------ Entries provided ------

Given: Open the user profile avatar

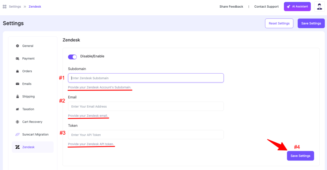Looking at the screenshot, I should tap(319, 7).
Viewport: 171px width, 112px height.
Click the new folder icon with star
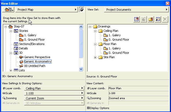pyautogui.click(x=151, y=19)
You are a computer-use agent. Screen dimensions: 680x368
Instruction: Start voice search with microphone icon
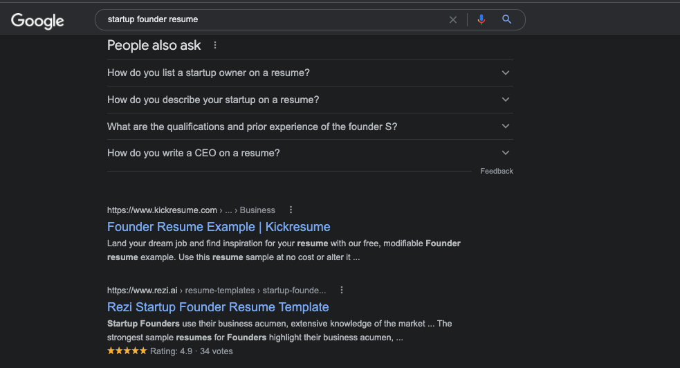click(481, 19)

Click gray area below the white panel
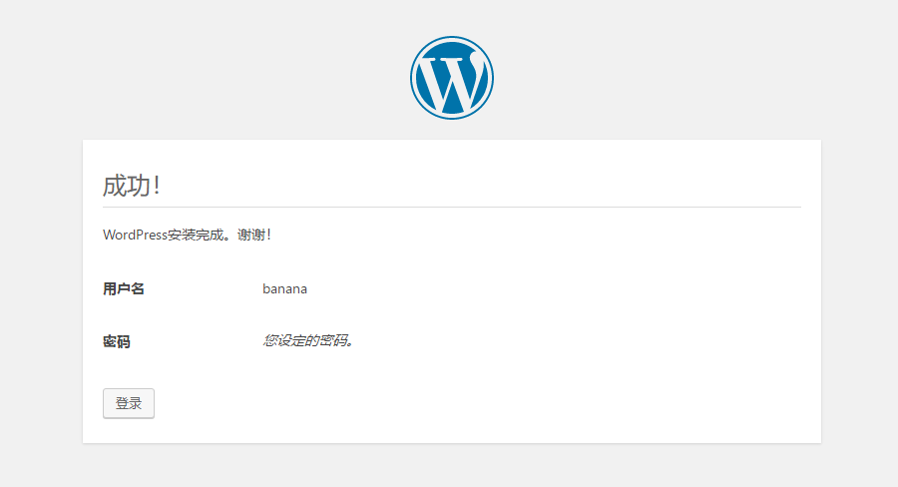451,466
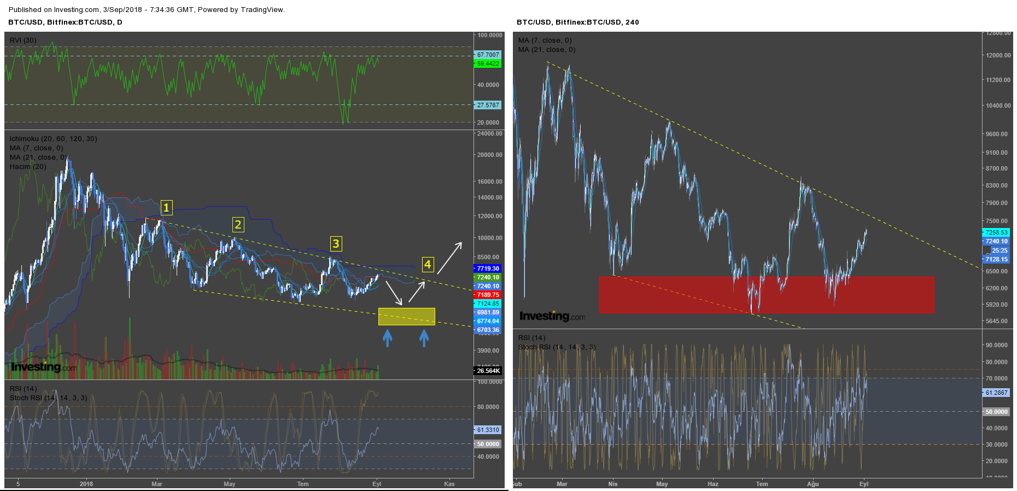
Task: Click the RVI (30) indicator label
Action: (x=23, y=40)
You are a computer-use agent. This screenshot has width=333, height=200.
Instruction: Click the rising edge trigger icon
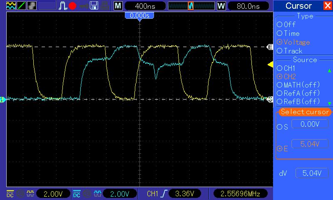click(164, 194)
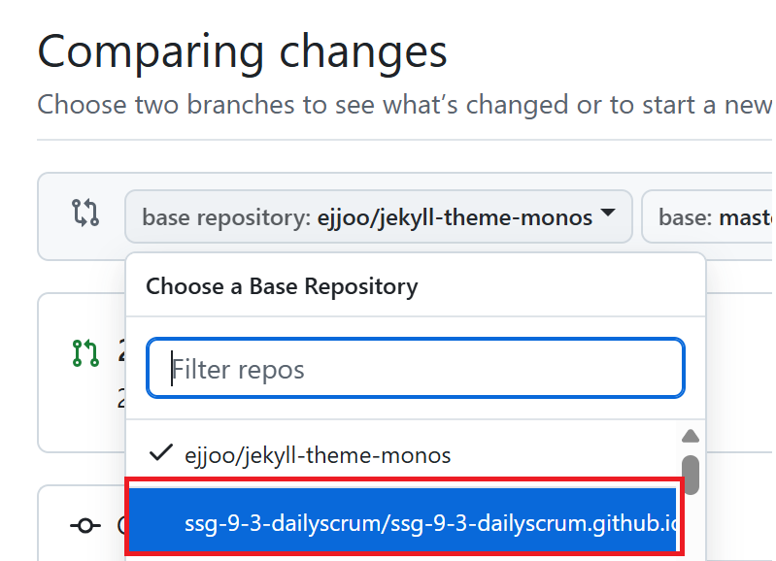Click the commit node icon
The image size is (776, 561).
click(x=85, y=525)
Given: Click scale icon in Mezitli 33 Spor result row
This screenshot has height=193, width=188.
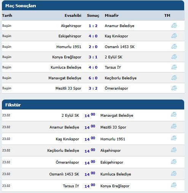Looking at the screenshot, I should click(174, 88).
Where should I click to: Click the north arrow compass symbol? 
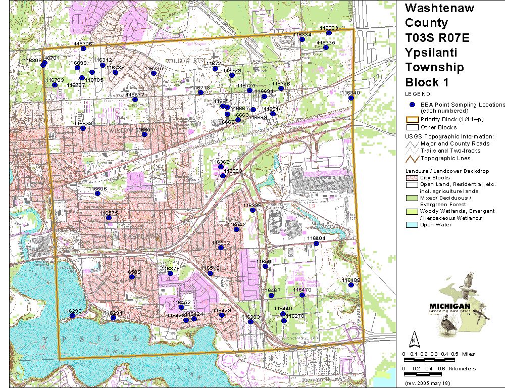tap(414, 338)
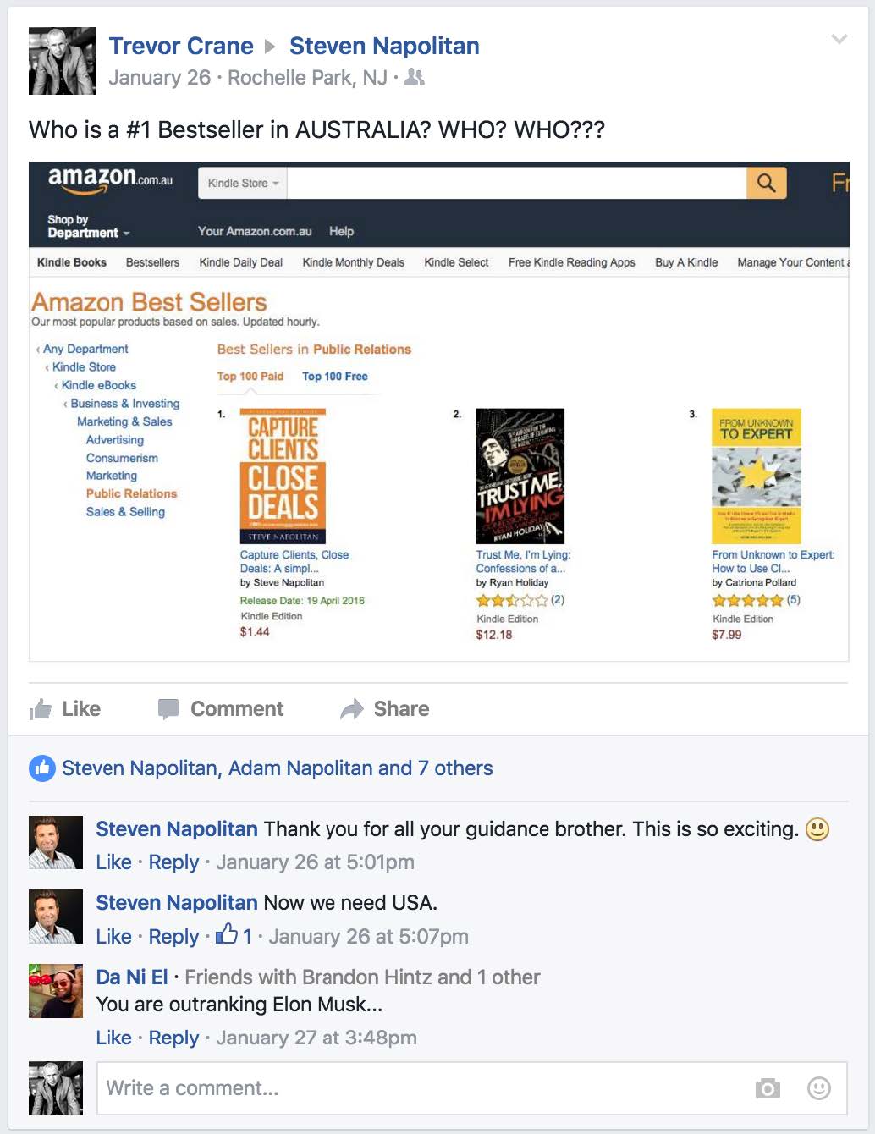Open the post options chevron menu
This screenshot has height=1134, width=875.
(x=839, y=39)
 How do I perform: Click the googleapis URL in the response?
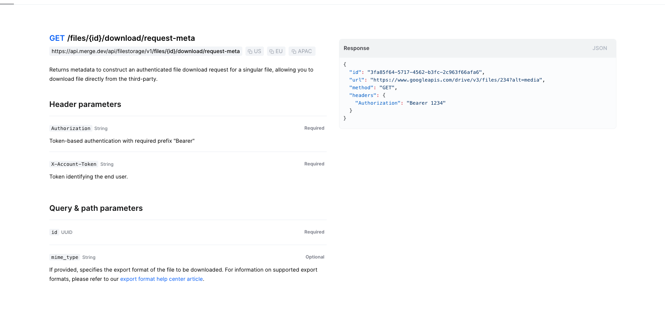(456, 80)

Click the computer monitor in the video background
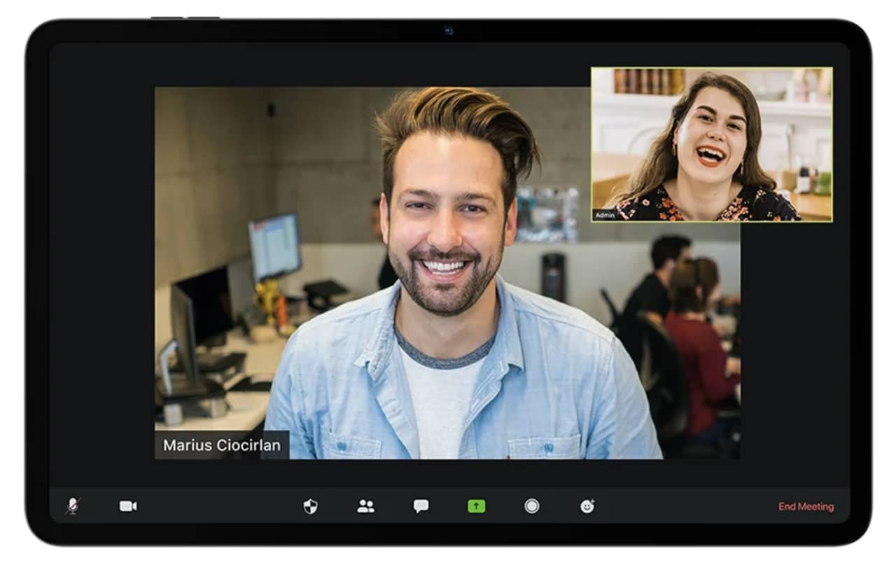(274, 245)

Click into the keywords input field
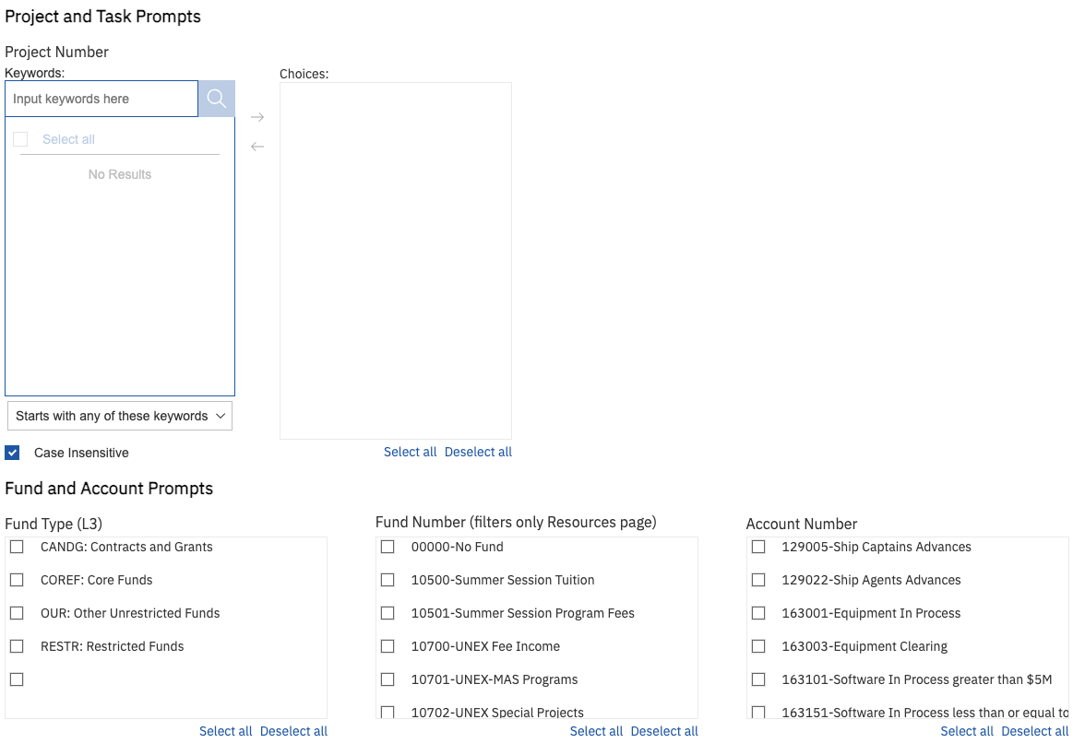pyautogui.click(x=101, y=99)
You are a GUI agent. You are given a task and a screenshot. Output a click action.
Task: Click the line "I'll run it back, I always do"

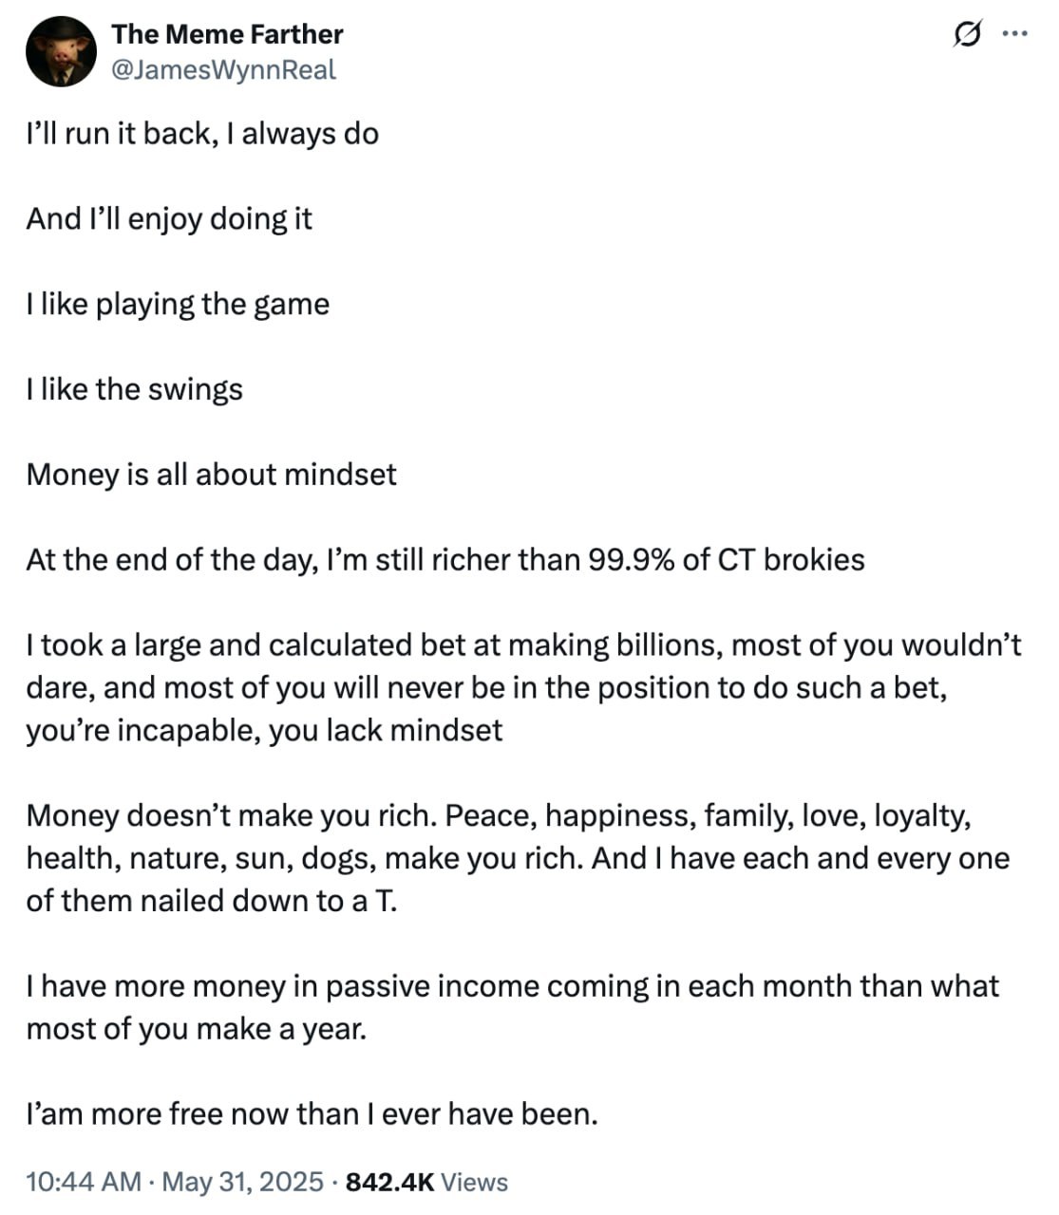202,134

------

Exercise brief: Your reply should be the lines of the records from the start through the line with "You are a computer-use agent. This", copied word for word, pictures omitted.

Written solution:
Given: Open the user profile avatar

Looking at the screenshot, I should tap(319, 7).
Viewport: 171px width, 112px height.
Click the new folder icon with star
pyautogui.click(x=151, y=19)
You are a computer-use agent. Screen dimensions: 680x368
Instruction: Start voice search with microphone icon
click(481, 19)

Click gray area below the white panel
451,466
Task: Click the RVI (30) indicator label
Action: (x=23, y=40)
You are a computer-use agent. This screenshot has width=333, height=200.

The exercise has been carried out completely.